Quisiera salir corriendo.

Alguna vez has pronunciado el típico  quisiera salir corriendo. He de confesar que yo lo he pensado más de una vez al encontrarme en situaciones complejas, en cuestiones confusas y en inevitables debates de vida.
Hace poco me preguntaron por qué corría y que sentía, quizá corro porque soy un loco y un atrevido, es una búsqueda constante con el esfuerzo, es romper limites, comprender que no hay imposibles, es un sentimiento de libertad, de escapatoria momentánea del  mundo que se está descomponiendo, huir del egoísmo que se fecunda en cada ser vulnerable y que es seducido para pisotear a otros.
Correr me ha dado la oportunidad de conocerme y saber que tanto llevo en mi interior, Correr desmenuza la palabra competencia sin que ataña a otros, ahí solo estas marcando pasos para conocer el tiempo que tardas en avanzar en una distancia específica  y descubrir la estrategia. En ocasiones las piernas se vuelven pesadas y el cansancio llega sin pedir permiso pero la mente es más fuerte y todo aquello que  procesa es para seguir sin dudas y sin temores, el sudor va cayendo sin concesiones, la respiración alcanza su máximo cuando los kilómetros se van acumulando con la maravillosa finalidad de llegar a la meta.
Corro por causas inexplicables pero que son necesarias, corro para no quedarme atrapado en pensamientos obscuros y acciones ambiguas, corro por convicción, corro para desintoxicarme, no me detengo aunque los escenarios no sean favorables, aunque los juicios sean baches, no me desespero porque sé que llegare en el momento indicado y preciso. Corre cuando quieras despejar tu alma, no sabotees tu deseo, corre para encontrar esos fragmentos que se han alejado de ti por circunstancias inverosímiles, corre para que el cuerpo reaccione y no muera en la tediosa inactividad.

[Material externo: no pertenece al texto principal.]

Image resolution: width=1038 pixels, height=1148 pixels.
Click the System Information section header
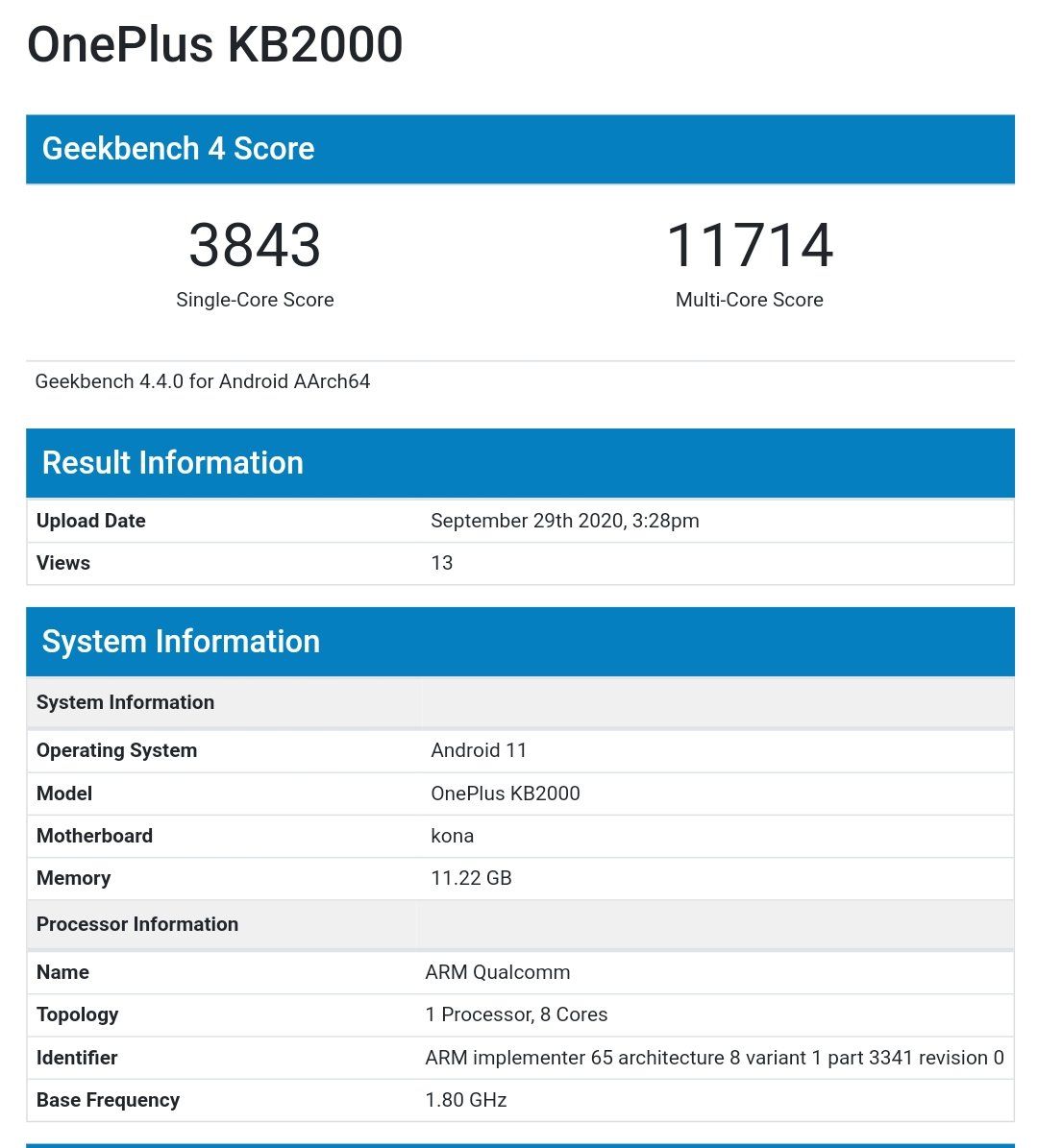(x=182, y=642)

Busca esa llave que te libere de las catástrofes de tu vida, comprende que todo tiene una solución, no te quedes ahí muriendo entre vicios y escombros de pasado inconforme, no vivas con eso que te hace sentir coraje e incertidumbre. No te ocupes de los defectos que todo ser humano tiene observa las virtudes y aprovéchalas para tener un entorno mejor. Conoce tus límites, tus debilidades, construye con tus fortalezas y mantente de pie ante esas batallas llenas de desconocimiento y perturbaciones. No pongas pretextos, no te inventes excusas, resuelve de manera práctica y  toma el control de lo que te corresponde.
Alguna vez esquive las mordidas de la tristeza, me escondí de la depresión, sobreviví a la devaluación de una vida con matices rosas que se deslavaron con hechos irrefutables, supe trascender ante el espantoso ruido de la muchedumbre imaginaria que protestaba en mi mente, que incendiaba esas aldeas donde las ilusiones persistían entre algodones de nobleza pero al despertar encuentras una niebla, un viento congelante y una libreta donde tu tendrás que escribir lo que sigue calculando los riesgos y los aciertos.  Si he salido corriendo de lo que me disgusta, de esos hombres que anhelan la guerra como método de desarrollo y bienestar, sigo corriendo para no ser alcanzado por la soberbia, arrogancia y la pobreza espiritual. Esas trifulcas que de vez  en cuando creo en mi mente se serenan con prudencia y me ponen en los zapatos de otros encontrando infiernos indescriptibles y decido regresar a mi gloria.
Hoy quisiera salir corriendo y regresar al punto donde comencé para darme cuenta de cuanto he cambiado a lo largo de los años y cuantas personas han quedado en la ruta. Hoy correré para ser libre y recobrar energía para lo que viene.
No todo está en estado de putrefacción  cuando sabes que hay un camino para correr y perseguir una meta. Hay algunos que prenden veladoras para que su Fe los mueva cuando todo está en una mente decidida y unos pies que estén de acuerdo con ese ideal.